→ TAREFAS A FAZER
1/ Reescreva o trecho da introdução ao Catecismo que começa com as palavras contendo "Albérico Baeske" e termina com "por muito tempo.", trocando "poeira" por "gaveta".
2/ Segundo a introdução ao Catecismo, quais livros Lutero considerava bons?

→ TRECHO DO DOCUMENTO
+===+

Introdução ao Catecismo

Auxílio Homilético

01/03/1982

Quando se aprende o Catecismo, faz-se o necessário (M. Lutero)

Albérico Baeske

I

1. Destino do Catecismo

Com o decorrer dos anos também os meus livros ficarão... na poeira, particularmente aqueles em que escrevi algo de bom, pela graça de Deus (Lutero considerava bons o Catecismo Menor e Do Arbítrio Escravizado)... Pois, se a gente chegou a esquecer da própria Bíblia... os meus livros não permanecerão por muito tempo.

Esta previsão de M. Lutero já começou a confirmar-se até para o Catecismo Menor. Quanto mais modernas as pessoas se acham tanto mais se sentem por cima deste livrinho considerado superado. E para tanto até evocam a chamada máxima dos reformadores: A Igreja precisa de constante reforma (apenas de passagem: seria instrutivo saber quem inventou a frase, uma vez que pesquisadores asseguram que não é de Lutero nem de Calvino), e com afã pretendem realizar a reforma aqui e agora.

+===+

→ ITENS
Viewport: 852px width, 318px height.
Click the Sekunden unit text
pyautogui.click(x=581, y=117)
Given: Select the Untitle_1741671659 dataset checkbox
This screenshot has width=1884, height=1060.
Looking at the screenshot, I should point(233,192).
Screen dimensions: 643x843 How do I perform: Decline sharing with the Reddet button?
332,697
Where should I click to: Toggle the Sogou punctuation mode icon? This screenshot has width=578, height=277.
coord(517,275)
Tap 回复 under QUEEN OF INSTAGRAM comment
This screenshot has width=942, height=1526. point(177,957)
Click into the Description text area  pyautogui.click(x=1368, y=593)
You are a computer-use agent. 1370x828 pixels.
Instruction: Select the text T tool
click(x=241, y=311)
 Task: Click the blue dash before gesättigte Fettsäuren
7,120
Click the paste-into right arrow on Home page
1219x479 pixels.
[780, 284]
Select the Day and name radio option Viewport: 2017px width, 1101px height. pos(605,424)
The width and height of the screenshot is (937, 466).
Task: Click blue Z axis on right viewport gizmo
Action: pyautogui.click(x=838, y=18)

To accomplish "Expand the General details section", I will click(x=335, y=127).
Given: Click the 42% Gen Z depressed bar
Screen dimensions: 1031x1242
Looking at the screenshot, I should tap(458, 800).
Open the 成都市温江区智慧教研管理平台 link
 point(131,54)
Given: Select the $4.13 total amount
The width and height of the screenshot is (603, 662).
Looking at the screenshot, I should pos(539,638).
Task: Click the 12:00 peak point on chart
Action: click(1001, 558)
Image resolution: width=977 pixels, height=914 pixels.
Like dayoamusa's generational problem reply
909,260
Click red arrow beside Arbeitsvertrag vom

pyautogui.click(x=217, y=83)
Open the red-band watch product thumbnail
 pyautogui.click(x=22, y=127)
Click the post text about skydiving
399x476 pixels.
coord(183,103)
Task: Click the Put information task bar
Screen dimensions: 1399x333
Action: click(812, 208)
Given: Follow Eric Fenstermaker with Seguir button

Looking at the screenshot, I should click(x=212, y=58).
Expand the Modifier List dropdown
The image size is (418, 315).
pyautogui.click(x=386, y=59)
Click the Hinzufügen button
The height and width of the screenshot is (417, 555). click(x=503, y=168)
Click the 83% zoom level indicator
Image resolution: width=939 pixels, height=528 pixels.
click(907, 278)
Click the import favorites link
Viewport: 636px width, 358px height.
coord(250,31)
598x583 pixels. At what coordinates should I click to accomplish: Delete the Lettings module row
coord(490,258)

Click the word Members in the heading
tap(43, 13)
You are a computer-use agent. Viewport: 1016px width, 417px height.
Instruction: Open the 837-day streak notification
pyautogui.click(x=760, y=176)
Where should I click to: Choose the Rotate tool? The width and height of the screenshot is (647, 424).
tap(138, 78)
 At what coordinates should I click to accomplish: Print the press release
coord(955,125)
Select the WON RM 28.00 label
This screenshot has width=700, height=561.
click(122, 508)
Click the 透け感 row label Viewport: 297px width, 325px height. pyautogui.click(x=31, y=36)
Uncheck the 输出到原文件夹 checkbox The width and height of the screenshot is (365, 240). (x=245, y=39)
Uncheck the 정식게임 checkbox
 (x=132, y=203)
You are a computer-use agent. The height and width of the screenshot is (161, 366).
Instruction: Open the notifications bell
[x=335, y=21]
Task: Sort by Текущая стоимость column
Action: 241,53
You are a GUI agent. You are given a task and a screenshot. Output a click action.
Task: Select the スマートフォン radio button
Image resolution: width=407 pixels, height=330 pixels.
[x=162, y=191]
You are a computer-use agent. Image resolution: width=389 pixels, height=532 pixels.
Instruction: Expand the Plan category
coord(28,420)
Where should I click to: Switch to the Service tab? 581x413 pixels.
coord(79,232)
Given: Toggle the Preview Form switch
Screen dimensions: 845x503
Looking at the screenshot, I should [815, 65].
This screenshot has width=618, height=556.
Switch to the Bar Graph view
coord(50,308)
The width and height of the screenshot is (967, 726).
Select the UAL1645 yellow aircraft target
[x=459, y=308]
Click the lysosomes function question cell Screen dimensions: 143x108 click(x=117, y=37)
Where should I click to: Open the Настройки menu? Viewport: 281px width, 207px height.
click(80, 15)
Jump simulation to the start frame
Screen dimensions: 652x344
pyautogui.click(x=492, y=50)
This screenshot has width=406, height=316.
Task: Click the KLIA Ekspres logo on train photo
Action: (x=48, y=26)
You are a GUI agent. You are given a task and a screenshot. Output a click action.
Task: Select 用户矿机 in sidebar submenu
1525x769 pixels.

+===+

→ SOLUÇÕES DAS TAREFAS
1/
Albérico Baeske

I

1. Destino do Catecismo

Com o decorrer dos anos também os meus livros ficarão... na gaveta, particularmente aqueles em que escrevi algo de bom, pela graça de Deus (Lutero considerava bons o Catecismo Menor e Do Arbítrio Escravizado)... Pois, se a gente chegou a esquecer da própria Bíblia... os meus livros não permanecerão por muito tempo.

2/ O Catecismo Menor e Do Arbítrio Escravizado.